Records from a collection
╔══

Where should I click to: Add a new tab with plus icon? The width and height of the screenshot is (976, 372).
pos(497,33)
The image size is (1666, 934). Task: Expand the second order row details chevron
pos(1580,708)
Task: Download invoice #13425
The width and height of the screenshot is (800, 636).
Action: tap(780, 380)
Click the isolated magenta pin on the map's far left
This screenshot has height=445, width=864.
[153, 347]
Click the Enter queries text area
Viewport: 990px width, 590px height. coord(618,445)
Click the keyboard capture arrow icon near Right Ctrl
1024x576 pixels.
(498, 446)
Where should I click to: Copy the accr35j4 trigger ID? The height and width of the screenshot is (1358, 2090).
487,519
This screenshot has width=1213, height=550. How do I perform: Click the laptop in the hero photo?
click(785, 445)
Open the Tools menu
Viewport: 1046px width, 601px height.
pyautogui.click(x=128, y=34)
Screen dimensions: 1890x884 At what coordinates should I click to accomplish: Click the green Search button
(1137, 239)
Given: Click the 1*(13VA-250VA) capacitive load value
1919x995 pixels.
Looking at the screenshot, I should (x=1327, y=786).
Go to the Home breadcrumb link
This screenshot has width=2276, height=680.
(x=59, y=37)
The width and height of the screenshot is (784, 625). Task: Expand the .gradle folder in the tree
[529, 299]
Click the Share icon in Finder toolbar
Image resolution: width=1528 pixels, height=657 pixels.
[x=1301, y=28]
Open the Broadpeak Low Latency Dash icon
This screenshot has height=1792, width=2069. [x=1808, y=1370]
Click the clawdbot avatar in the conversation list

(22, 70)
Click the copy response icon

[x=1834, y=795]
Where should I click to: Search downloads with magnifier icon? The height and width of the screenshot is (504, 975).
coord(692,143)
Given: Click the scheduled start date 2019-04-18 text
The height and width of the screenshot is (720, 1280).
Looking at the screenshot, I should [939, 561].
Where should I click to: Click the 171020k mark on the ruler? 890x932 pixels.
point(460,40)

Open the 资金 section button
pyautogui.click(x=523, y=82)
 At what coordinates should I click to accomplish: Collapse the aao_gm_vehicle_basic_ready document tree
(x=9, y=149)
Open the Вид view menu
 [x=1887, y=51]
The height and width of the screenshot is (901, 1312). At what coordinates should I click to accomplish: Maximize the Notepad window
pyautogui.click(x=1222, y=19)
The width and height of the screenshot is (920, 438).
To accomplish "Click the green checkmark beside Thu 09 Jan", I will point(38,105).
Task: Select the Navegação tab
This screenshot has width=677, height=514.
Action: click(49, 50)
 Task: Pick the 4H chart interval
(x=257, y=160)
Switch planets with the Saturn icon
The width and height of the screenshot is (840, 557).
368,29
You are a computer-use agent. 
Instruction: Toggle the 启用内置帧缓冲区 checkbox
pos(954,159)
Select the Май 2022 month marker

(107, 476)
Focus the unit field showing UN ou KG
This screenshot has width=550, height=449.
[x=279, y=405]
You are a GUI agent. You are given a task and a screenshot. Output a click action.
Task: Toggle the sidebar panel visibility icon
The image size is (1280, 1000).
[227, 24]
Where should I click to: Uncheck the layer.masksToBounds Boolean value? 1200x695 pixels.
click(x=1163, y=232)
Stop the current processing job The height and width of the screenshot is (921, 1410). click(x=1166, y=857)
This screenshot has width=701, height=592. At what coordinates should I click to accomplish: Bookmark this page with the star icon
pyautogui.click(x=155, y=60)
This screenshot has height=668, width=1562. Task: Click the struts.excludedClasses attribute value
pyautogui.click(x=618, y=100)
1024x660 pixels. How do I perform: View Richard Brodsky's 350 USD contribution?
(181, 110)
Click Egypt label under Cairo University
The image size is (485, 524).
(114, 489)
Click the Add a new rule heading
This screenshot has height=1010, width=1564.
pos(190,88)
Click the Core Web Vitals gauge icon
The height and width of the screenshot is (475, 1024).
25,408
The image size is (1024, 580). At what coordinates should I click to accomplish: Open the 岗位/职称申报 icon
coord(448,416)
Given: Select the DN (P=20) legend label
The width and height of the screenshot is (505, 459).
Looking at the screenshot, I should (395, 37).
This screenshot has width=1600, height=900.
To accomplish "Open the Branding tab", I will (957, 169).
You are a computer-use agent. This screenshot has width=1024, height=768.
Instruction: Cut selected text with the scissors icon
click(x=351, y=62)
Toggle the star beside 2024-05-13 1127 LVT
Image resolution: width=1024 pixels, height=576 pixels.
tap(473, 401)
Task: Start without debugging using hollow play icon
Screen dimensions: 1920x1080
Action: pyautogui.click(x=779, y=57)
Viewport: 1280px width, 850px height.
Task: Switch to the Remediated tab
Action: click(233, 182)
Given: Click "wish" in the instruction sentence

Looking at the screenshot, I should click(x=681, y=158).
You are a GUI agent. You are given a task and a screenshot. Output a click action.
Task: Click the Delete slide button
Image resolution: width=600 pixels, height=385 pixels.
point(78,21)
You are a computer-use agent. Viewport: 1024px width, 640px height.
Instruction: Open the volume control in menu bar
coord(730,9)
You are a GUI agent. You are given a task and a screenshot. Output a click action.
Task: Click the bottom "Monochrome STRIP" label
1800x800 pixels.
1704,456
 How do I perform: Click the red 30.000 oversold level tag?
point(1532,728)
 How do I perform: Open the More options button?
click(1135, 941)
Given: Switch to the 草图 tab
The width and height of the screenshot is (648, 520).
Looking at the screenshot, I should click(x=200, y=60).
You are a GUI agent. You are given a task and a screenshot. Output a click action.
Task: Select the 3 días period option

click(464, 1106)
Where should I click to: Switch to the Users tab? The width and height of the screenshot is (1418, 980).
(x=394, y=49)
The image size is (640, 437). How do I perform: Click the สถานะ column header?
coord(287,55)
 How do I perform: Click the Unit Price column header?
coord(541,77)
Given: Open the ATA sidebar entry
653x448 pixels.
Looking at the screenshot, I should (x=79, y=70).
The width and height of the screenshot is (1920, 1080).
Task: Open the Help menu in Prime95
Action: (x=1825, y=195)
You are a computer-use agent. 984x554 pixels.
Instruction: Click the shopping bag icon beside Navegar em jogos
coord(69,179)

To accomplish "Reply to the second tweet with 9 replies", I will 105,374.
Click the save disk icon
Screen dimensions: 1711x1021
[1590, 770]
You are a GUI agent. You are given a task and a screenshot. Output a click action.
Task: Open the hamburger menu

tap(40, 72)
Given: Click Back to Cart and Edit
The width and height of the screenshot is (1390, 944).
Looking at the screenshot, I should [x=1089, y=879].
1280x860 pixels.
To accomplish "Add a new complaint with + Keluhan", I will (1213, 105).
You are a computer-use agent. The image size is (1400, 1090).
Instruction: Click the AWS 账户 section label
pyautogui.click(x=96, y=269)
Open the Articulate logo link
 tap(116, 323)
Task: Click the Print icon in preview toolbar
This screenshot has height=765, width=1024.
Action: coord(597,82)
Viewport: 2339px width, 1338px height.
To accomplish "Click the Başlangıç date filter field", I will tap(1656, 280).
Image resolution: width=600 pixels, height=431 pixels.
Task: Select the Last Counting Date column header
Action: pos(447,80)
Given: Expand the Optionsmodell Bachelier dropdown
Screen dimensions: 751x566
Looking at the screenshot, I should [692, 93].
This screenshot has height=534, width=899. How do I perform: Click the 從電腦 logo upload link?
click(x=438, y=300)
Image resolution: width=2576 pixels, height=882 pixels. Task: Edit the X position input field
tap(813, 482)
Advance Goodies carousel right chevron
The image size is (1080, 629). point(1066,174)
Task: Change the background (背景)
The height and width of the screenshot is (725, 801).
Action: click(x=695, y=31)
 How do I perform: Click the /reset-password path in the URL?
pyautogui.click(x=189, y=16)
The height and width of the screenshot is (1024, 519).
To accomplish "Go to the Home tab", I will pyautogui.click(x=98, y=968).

╚══

→ Given instruction
Update the rows starting at "Click the Core Web Vitals gauge icon" and ending at "will (957, 169)." by replacing every "icon" with "button". Leave everything else unchanged.

→ Exercise response
Click the Core Web Vitals gauge button
The height and width of the screenshot is (475, 1024).
25,408
The image size is (1024, 580). At what coordinates should I click to accomplish: Open the 岗位/职称申报 button
coord(448,416)
Given: Select the DN (P=20) legend label
The width and height of the screenshot is (505, 459).
Looking at the screenshot, I should (395, 37).
This screenshot has width=1600, height=900.
To accomplish "Open the Branding tab", I will (957, 169).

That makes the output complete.